Task instructions:
Copy, pictures aside: the lines below from the one that holds "663x509 pixels." through the final line of the listing, both ends included, exactly as they are and nothing else.

Data for this exercise:

/---

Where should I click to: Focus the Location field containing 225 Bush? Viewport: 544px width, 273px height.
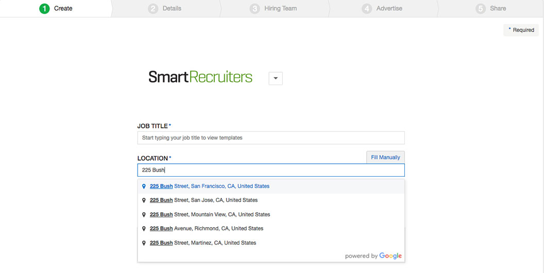point(271,170)
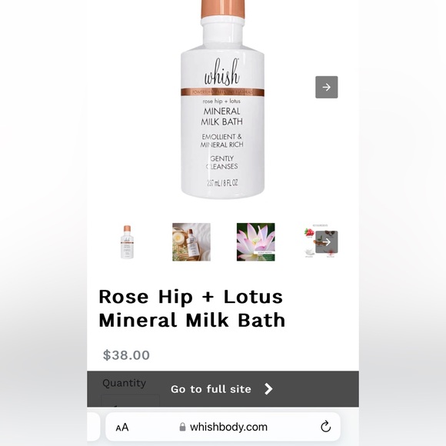Click the Quantity label under the price

click(124, 383)
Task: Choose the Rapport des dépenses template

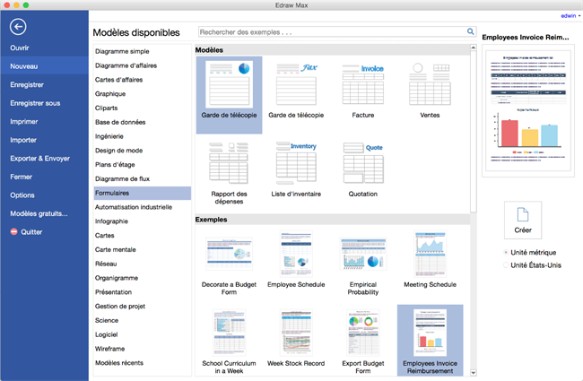Action: point(229,162)
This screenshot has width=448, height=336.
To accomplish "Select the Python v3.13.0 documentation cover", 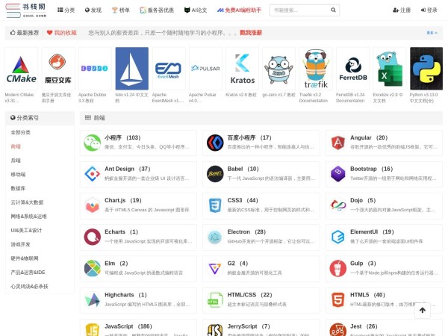I will coord(426,69).
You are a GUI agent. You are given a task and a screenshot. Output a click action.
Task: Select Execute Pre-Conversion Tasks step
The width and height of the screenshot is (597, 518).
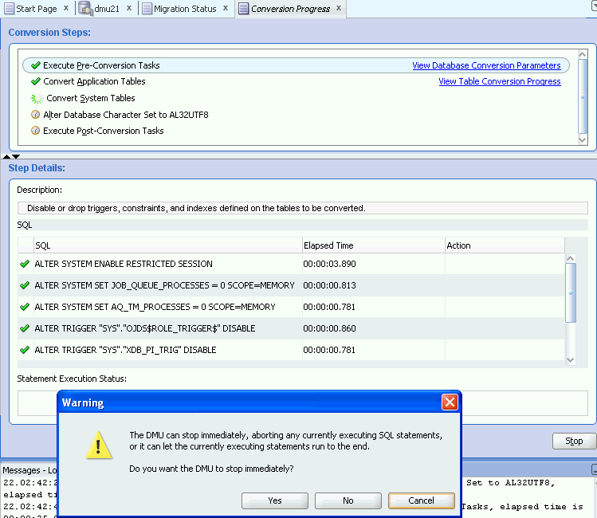[x=101, y=65]
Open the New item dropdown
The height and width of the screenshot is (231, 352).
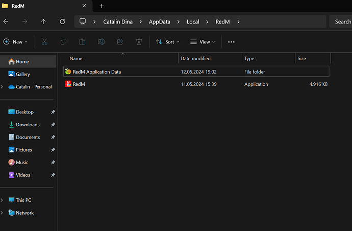(16, 42)
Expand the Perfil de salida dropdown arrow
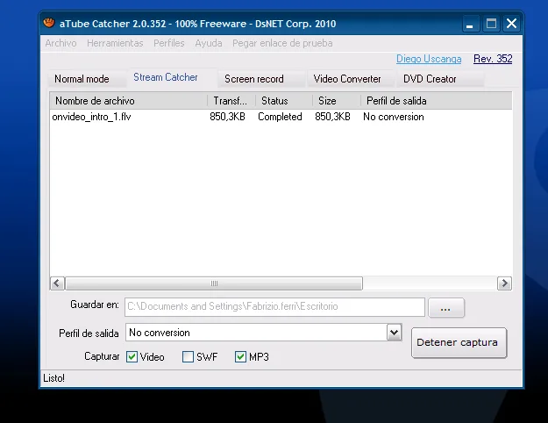The width and height of the screenshot is (548, 423). click(x=395, y=333)
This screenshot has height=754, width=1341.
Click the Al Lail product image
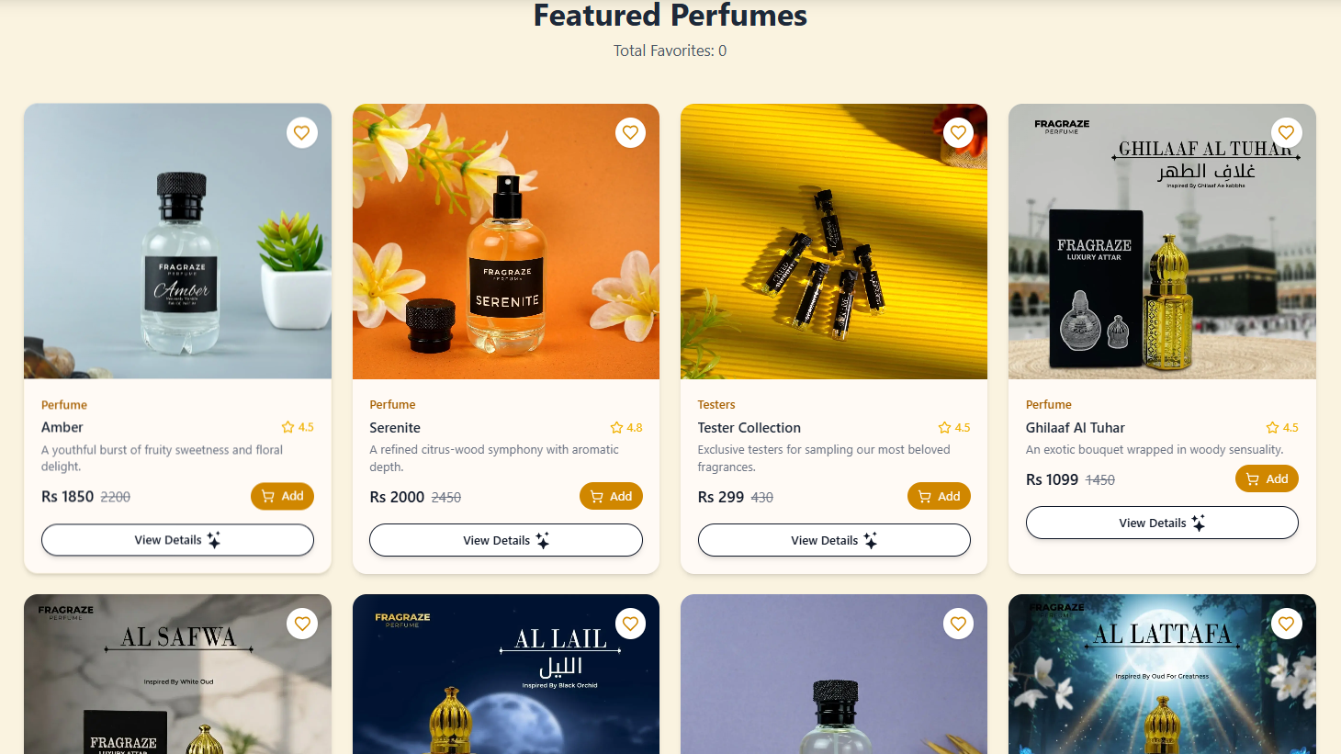[x=505, y=689]
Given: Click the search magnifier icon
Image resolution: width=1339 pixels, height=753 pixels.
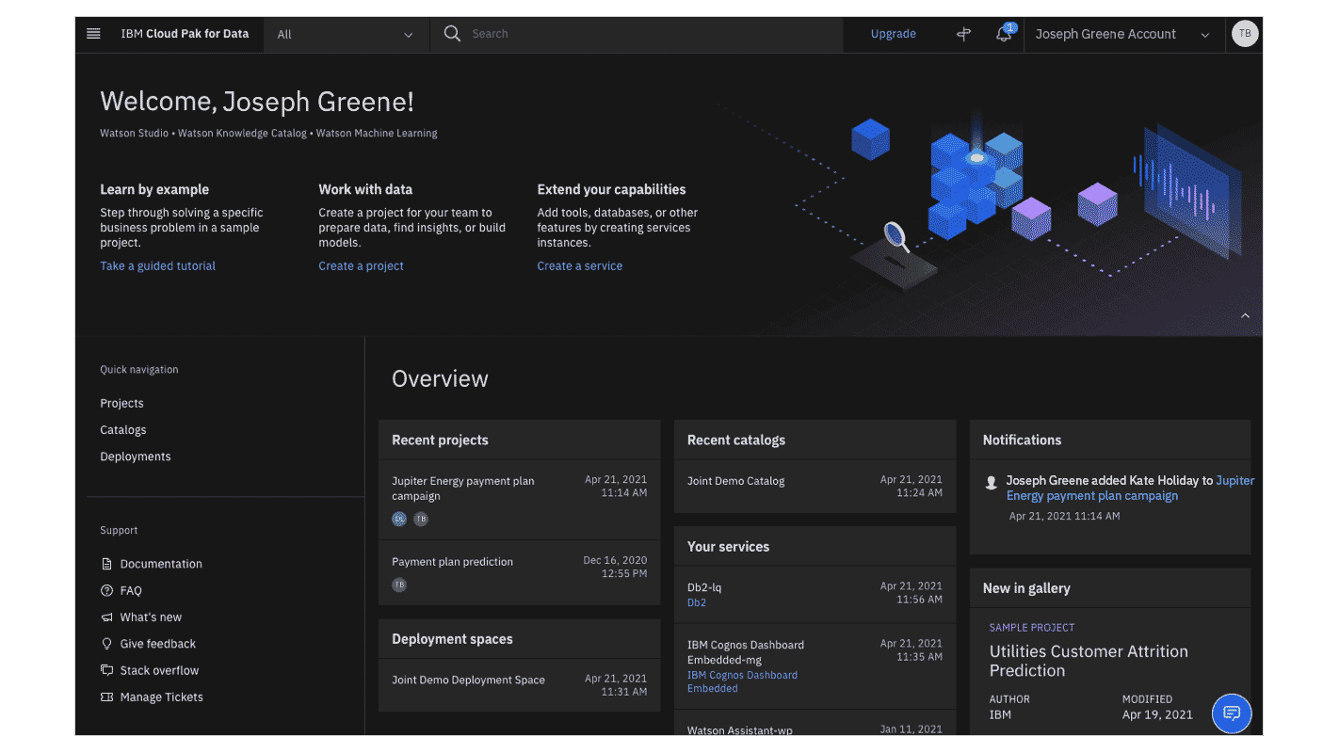Looking at the screenshot, I should [x=452, y=34].
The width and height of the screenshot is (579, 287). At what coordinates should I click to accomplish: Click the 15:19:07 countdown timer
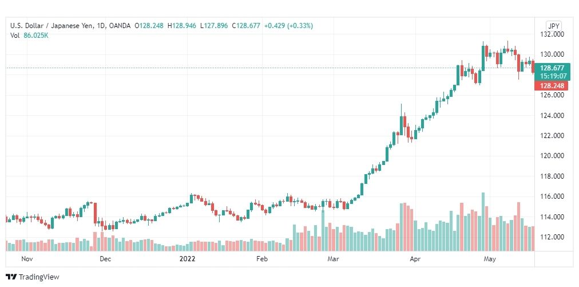click(553, 76)

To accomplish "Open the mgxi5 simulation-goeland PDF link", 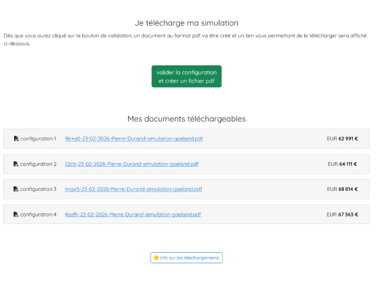I will 133,189.
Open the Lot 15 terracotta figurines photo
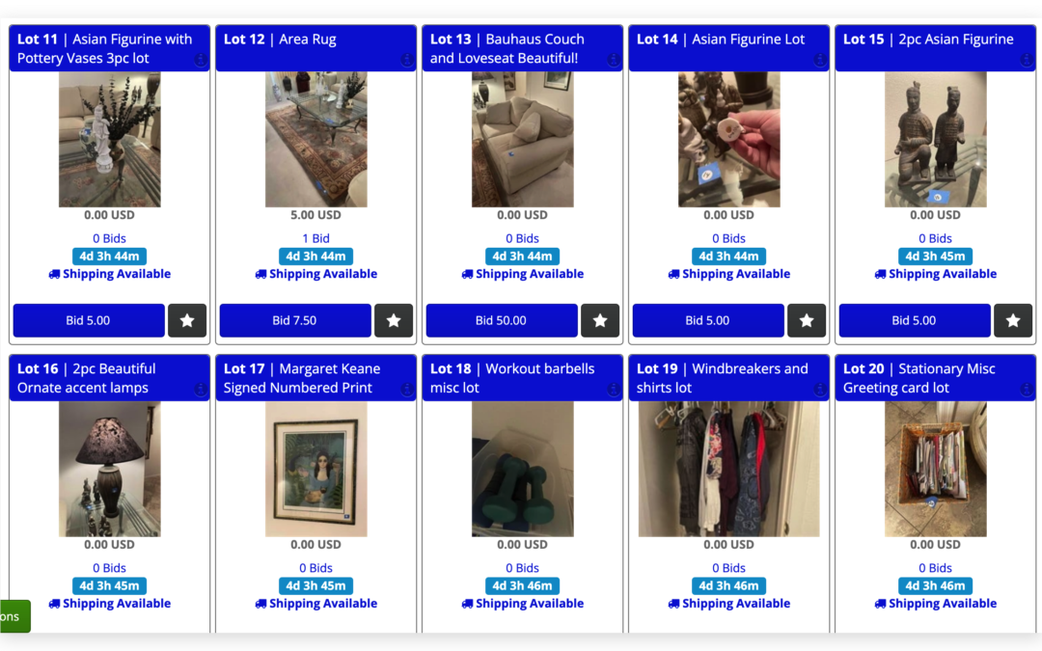 click(935, 140)
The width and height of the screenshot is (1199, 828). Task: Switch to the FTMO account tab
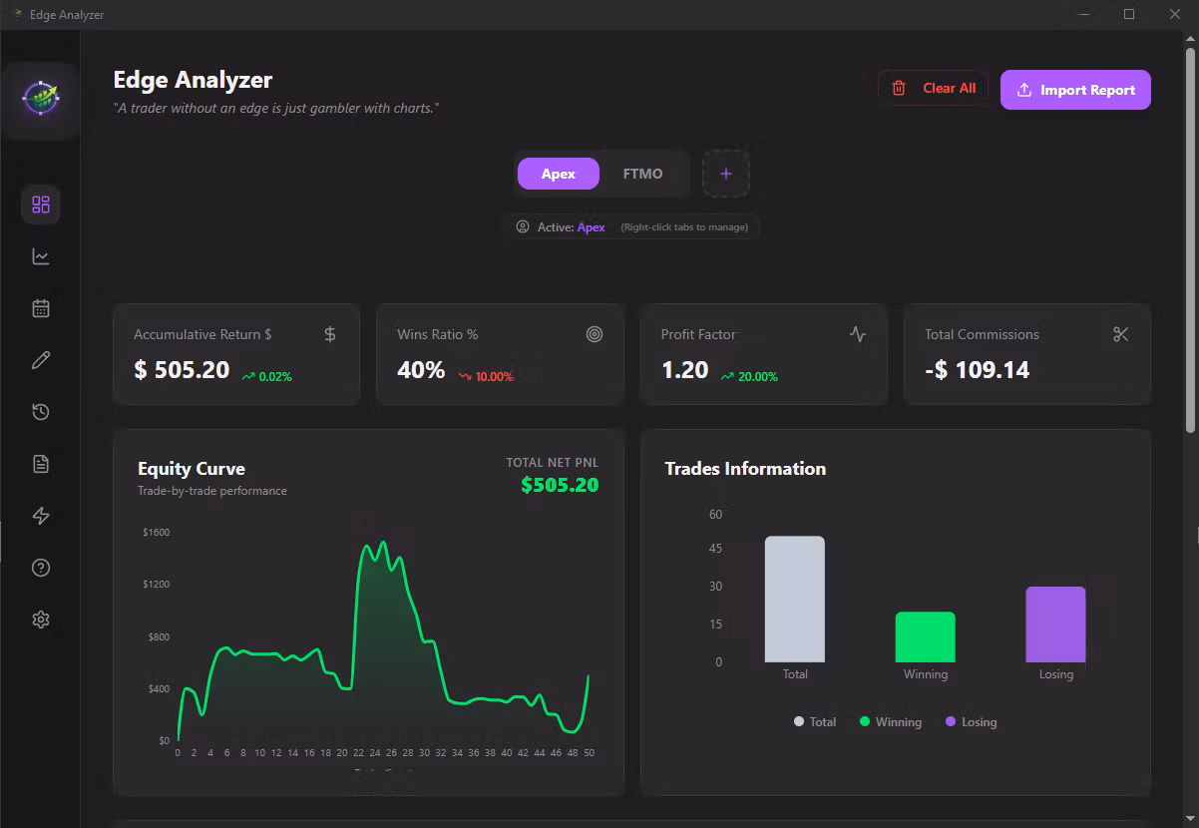click(642, 174)
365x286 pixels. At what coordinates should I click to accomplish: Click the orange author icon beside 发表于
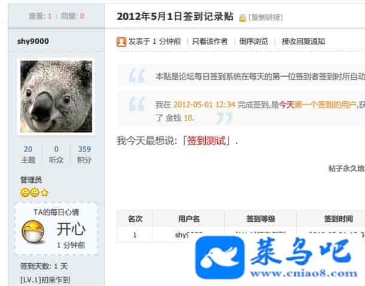[121, 42]
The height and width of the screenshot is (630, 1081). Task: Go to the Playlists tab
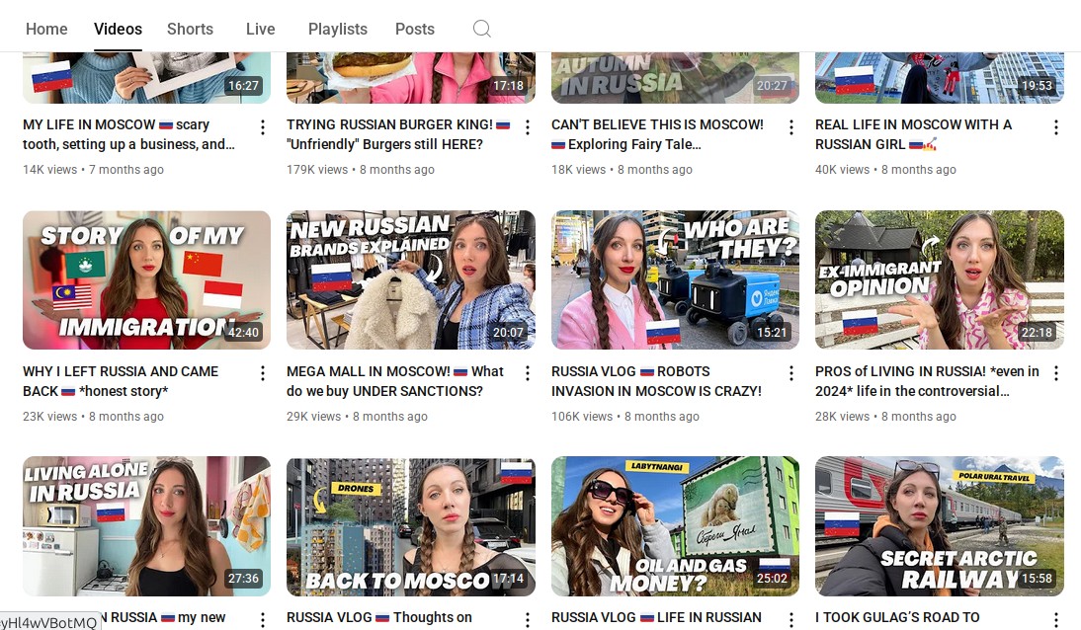pyautogui.click(x=337, y=29)
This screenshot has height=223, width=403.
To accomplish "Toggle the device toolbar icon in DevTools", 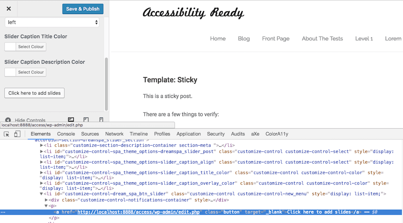I will pyautogui.click(x=17, y=134).
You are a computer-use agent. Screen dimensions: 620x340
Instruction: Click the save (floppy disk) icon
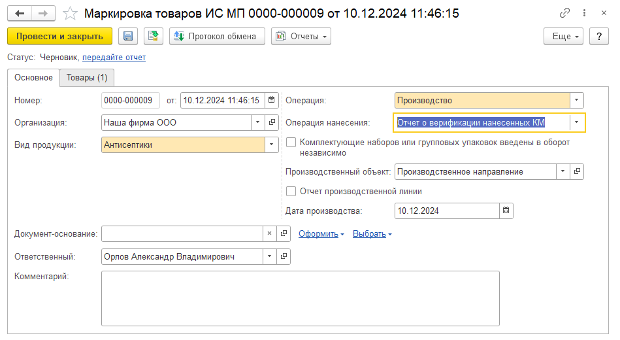tap(128, 37)
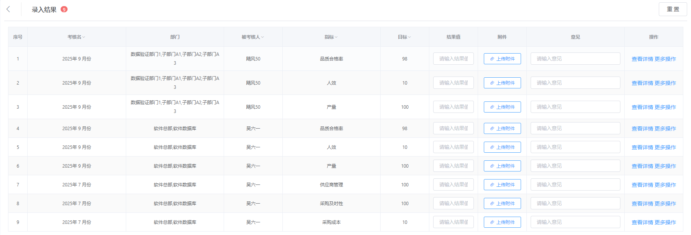Click the 意见 input in row 2
691x235 pixels.
point(575,83)
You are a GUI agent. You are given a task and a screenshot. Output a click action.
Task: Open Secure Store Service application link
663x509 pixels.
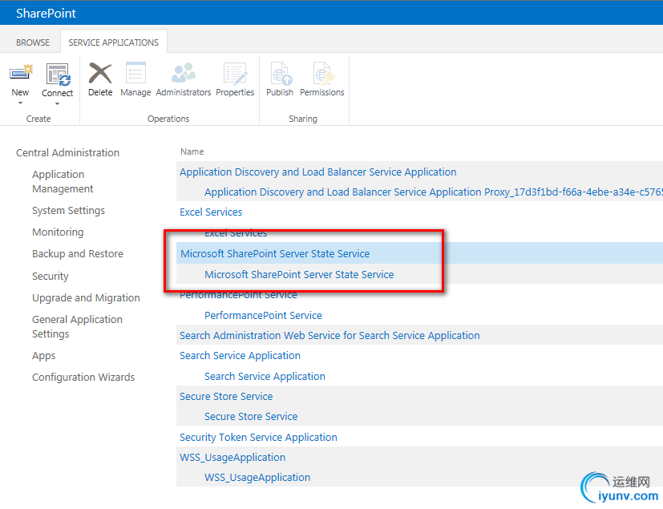pyautogui.click(x=226, y=397)
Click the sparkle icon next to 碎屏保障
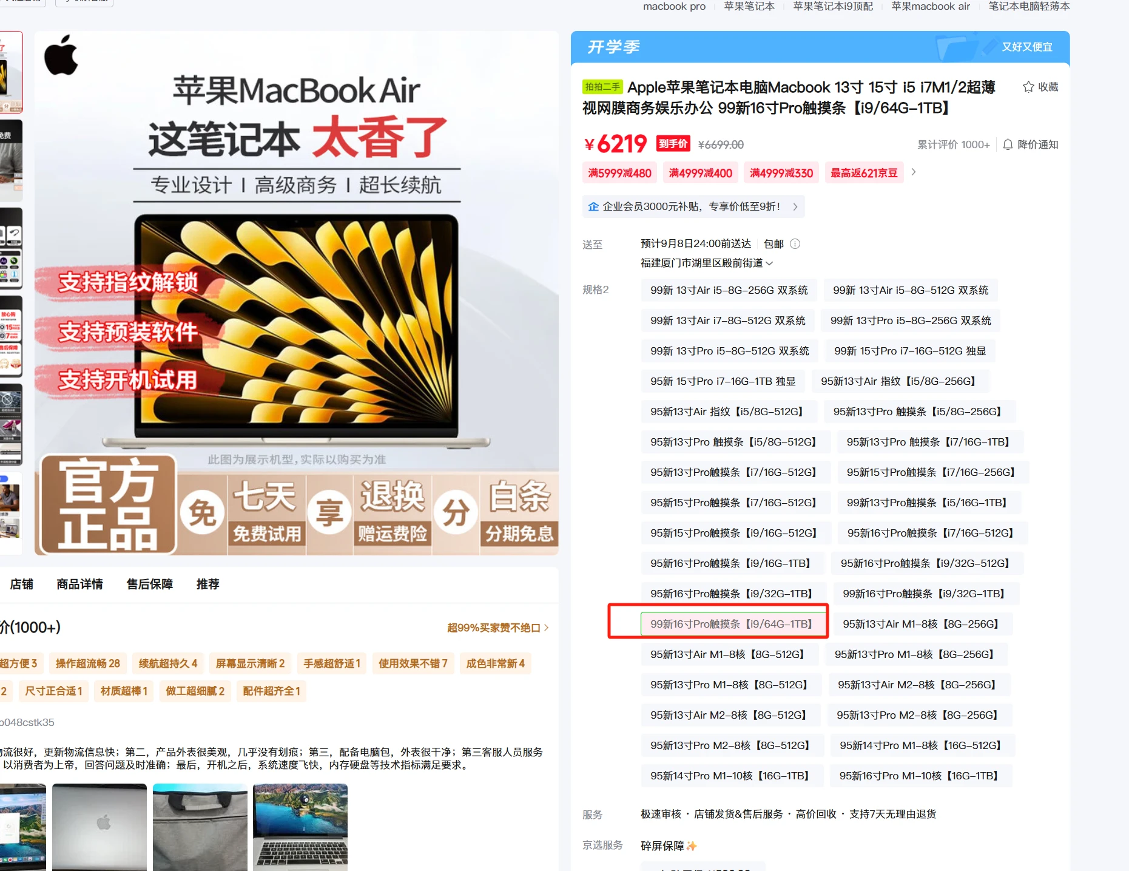 pyautogui.click(x=692, y=846)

\---

Task solution:
663x509 pixels.
pyautogui.click(x=226, y=397)
Click the sparkle icon next to 碎屏保障
 pyautogui.click(x=692, y=846)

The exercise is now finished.